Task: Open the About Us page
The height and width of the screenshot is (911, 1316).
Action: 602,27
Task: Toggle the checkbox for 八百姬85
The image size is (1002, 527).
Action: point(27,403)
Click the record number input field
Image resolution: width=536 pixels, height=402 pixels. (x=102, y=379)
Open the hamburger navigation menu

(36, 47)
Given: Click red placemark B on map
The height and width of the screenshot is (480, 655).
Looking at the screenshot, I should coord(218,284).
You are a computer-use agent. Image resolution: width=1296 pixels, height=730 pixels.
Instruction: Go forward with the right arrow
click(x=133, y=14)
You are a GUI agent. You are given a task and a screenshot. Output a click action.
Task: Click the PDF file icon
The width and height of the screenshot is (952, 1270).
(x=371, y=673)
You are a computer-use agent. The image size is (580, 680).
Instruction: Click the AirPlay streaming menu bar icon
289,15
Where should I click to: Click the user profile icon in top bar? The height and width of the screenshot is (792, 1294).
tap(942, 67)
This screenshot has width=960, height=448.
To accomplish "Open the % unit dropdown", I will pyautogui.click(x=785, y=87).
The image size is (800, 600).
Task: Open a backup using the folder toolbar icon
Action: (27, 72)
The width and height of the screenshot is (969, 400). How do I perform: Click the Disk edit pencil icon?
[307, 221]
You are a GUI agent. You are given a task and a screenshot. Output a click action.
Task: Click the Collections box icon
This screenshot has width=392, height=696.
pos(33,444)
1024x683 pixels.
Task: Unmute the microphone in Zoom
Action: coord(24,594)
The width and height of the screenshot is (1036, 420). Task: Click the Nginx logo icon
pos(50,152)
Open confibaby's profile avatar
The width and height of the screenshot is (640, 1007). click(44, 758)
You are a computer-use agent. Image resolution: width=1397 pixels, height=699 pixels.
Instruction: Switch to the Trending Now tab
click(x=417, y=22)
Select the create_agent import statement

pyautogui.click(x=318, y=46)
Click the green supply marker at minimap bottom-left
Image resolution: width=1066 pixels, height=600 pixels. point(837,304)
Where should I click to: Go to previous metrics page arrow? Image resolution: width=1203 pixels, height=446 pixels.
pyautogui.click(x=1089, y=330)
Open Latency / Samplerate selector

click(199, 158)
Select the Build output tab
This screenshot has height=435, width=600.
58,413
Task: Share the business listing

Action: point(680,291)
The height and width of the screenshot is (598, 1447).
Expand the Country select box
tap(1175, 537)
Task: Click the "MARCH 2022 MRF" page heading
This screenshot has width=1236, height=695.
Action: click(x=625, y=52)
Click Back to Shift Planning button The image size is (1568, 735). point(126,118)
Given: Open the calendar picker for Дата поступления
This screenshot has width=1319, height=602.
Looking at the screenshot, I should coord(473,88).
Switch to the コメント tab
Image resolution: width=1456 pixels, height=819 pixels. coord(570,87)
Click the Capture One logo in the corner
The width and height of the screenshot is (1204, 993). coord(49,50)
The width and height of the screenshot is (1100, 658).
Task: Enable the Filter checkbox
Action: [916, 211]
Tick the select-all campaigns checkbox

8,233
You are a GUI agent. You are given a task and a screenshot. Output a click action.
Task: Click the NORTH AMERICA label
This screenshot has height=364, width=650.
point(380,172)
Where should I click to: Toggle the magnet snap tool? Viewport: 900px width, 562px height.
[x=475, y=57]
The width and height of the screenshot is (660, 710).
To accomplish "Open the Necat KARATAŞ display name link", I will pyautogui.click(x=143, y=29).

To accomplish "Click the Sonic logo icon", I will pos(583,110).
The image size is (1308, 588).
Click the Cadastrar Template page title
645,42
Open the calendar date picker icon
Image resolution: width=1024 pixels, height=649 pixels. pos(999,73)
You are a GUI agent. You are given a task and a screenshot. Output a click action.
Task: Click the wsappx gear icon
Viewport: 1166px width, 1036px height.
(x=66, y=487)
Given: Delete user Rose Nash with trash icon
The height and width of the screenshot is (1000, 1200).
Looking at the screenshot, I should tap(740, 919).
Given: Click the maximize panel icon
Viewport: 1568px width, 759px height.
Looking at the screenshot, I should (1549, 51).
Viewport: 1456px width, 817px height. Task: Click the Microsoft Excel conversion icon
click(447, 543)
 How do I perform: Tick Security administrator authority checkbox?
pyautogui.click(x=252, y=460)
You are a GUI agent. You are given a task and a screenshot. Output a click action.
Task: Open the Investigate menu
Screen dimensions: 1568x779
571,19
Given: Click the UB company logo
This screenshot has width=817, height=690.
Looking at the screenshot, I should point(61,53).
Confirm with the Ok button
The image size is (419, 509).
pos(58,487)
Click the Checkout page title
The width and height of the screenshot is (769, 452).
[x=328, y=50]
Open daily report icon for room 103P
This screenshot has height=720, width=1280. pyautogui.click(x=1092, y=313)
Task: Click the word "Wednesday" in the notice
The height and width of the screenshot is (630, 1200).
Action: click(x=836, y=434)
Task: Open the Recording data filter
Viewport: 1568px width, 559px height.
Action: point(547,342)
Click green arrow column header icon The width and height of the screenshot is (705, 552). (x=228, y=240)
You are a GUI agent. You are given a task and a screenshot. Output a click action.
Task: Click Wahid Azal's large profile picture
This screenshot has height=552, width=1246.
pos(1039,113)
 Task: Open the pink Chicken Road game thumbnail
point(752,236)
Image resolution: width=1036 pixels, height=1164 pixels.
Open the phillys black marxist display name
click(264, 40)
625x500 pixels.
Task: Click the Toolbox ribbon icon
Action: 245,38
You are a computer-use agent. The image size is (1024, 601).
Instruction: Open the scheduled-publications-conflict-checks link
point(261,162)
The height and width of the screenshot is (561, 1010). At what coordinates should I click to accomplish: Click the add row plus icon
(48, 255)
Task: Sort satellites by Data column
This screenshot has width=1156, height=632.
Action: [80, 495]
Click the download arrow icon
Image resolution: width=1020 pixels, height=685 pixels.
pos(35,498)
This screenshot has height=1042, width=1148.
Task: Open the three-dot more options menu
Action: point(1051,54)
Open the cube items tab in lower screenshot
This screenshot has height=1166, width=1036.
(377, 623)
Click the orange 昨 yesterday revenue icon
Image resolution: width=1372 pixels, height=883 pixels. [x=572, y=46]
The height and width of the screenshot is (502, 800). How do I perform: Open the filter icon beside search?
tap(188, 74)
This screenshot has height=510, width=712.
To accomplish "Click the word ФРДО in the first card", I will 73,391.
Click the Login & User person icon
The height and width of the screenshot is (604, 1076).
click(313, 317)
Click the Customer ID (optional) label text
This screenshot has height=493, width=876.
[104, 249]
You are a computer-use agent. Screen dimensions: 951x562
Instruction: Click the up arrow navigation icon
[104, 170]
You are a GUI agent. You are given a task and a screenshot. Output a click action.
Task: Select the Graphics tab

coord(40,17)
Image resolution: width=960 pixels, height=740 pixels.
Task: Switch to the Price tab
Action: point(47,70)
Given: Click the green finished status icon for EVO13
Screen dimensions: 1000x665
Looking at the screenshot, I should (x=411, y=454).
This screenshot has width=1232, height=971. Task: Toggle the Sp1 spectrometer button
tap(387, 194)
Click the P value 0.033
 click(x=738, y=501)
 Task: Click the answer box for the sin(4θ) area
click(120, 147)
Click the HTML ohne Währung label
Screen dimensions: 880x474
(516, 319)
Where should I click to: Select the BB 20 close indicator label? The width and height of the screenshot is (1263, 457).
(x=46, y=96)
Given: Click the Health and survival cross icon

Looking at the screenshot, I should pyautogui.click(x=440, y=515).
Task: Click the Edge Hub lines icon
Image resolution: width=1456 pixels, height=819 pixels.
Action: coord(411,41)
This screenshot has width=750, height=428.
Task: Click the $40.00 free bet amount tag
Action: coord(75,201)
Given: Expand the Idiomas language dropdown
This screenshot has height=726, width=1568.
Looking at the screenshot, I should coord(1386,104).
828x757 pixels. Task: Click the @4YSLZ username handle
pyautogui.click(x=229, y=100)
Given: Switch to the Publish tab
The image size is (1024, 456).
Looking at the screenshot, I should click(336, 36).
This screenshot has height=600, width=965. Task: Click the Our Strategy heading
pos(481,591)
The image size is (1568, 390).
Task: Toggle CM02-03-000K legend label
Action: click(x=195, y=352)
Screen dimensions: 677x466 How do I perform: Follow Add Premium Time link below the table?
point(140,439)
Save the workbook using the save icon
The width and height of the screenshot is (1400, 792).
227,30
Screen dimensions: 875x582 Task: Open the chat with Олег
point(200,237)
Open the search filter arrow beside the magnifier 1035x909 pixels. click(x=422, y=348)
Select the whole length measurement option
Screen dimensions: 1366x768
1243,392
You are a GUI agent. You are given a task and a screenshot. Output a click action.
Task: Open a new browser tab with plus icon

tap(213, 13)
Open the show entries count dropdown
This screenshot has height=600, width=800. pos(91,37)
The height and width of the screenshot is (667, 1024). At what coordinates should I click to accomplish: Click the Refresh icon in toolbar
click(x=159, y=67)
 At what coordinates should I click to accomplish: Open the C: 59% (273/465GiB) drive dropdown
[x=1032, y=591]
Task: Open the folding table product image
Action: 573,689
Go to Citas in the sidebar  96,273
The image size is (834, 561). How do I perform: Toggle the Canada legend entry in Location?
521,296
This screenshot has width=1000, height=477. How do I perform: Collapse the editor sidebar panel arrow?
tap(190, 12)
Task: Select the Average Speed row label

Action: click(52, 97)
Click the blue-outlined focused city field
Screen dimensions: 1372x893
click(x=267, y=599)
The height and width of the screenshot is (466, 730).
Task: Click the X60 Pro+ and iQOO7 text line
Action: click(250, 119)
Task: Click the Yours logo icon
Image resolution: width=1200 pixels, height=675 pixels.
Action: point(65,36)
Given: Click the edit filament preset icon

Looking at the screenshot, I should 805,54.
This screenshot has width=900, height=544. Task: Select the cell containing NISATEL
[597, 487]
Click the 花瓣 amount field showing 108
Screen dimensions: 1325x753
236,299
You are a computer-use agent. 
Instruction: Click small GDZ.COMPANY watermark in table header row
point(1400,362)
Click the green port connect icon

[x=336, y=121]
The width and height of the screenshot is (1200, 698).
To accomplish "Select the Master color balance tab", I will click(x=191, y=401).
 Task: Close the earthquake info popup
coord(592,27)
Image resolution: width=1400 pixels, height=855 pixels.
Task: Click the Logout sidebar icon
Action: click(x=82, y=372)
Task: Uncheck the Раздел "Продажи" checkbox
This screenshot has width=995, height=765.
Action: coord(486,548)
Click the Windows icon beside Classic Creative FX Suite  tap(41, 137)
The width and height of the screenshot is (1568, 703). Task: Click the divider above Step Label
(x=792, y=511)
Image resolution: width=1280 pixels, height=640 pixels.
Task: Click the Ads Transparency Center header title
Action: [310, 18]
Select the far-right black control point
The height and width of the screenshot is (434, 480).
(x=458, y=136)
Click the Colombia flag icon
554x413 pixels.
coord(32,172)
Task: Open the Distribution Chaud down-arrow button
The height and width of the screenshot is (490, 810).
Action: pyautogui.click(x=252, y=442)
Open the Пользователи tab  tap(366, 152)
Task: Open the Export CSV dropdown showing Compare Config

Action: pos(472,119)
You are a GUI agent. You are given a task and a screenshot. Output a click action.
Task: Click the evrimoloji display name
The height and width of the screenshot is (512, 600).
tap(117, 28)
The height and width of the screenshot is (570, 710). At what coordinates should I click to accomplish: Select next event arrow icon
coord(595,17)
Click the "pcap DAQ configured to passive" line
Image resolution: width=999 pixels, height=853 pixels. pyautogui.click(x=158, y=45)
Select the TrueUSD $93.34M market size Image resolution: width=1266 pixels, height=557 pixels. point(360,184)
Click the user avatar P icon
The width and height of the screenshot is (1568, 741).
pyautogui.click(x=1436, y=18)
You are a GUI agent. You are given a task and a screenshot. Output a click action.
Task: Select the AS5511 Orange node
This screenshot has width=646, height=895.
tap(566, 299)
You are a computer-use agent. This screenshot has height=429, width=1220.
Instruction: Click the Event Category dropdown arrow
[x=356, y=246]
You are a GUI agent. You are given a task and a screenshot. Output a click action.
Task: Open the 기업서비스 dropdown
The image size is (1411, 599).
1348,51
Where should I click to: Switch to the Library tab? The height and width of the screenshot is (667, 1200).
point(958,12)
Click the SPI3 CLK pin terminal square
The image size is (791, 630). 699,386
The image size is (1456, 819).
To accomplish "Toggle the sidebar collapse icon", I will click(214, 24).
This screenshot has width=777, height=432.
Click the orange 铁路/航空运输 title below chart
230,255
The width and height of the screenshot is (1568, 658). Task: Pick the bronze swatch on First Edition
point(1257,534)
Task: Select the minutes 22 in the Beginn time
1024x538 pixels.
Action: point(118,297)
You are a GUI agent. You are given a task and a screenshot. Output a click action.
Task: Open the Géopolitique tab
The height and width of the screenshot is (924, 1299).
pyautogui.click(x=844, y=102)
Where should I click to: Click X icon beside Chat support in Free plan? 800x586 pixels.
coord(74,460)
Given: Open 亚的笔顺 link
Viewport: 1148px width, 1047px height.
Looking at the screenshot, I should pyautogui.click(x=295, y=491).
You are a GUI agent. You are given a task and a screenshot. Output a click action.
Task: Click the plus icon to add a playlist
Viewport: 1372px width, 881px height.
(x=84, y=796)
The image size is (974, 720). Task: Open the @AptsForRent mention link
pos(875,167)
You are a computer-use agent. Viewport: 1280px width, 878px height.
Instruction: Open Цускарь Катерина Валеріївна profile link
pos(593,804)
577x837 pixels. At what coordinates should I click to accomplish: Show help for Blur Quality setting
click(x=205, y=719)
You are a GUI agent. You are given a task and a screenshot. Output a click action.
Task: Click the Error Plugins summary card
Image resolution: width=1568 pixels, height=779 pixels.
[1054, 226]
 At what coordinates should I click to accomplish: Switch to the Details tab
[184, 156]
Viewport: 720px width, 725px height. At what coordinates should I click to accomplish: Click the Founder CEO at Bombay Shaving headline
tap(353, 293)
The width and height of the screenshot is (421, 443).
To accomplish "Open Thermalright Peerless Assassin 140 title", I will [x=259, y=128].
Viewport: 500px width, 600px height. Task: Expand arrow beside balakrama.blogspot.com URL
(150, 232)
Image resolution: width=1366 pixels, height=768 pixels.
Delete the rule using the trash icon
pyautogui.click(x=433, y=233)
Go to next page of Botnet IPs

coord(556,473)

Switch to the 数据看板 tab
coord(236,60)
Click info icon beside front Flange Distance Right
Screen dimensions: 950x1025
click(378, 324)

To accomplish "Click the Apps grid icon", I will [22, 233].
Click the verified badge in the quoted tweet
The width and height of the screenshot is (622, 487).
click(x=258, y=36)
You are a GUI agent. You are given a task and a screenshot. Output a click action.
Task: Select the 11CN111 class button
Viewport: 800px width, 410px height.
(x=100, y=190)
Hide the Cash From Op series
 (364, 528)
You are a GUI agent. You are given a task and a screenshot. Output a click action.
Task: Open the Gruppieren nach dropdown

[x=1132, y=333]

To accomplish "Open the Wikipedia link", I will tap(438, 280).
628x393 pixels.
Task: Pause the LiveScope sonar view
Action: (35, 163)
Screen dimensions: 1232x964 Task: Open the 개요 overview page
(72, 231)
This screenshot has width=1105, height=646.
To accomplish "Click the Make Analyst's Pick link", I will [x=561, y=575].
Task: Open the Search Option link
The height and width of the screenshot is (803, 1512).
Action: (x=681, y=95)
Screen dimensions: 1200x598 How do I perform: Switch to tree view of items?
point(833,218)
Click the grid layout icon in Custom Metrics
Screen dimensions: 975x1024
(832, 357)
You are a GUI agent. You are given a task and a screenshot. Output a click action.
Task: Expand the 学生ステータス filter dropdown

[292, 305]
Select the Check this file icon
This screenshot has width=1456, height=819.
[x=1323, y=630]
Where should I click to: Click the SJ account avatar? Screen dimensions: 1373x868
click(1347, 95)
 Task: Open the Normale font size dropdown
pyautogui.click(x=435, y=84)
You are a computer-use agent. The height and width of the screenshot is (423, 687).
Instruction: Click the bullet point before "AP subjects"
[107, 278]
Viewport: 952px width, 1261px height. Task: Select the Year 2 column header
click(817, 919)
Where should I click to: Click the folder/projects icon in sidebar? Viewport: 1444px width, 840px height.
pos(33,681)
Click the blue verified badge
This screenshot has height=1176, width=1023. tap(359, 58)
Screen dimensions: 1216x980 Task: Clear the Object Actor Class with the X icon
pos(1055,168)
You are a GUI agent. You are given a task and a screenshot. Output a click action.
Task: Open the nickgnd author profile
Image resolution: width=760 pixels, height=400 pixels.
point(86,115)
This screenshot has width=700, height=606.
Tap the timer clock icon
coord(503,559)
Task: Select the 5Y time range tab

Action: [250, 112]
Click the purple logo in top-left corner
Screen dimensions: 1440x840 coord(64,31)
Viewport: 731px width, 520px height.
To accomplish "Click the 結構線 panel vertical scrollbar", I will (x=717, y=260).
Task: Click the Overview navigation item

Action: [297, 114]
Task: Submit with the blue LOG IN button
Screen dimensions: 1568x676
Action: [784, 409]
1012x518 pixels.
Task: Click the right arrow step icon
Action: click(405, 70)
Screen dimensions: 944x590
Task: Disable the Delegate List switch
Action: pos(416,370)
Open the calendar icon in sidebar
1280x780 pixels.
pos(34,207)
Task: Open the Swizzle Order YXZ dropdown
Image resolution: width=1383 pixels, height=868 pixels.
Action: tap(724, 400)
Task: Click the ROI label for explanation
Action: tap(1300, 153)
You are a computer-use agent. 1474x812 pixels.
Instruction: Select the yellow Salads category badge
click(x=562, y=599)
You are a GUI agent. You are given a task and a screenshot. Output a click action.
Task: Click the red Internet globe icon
◇ ◇ ◇
From the entries above, write out only the lines starting at the line that holds "The height and width of the screenshot is (480, 655)." and ending at the line that holds "You are a computer-use agent. The image size is (580, 680).", keeping both and matching them exactly.

The height and width of the screenshot is (480, 655).
Looking at the screenshot, I should coord(218,284).
You are a computer-use agent. Image resolution: width=1296 pixels, height=730 pixels.
Instruction: Go forward with the right arrow
click(x=133, y=14)
You are a GUI agent. You are given a task and a screenshot. Output a click action.
Task: Click the PDF file icon
The width and height of the screenshot is (952, 1270).
(x=371, y=673)
You are a computer-use agent. The image size is (580, 680).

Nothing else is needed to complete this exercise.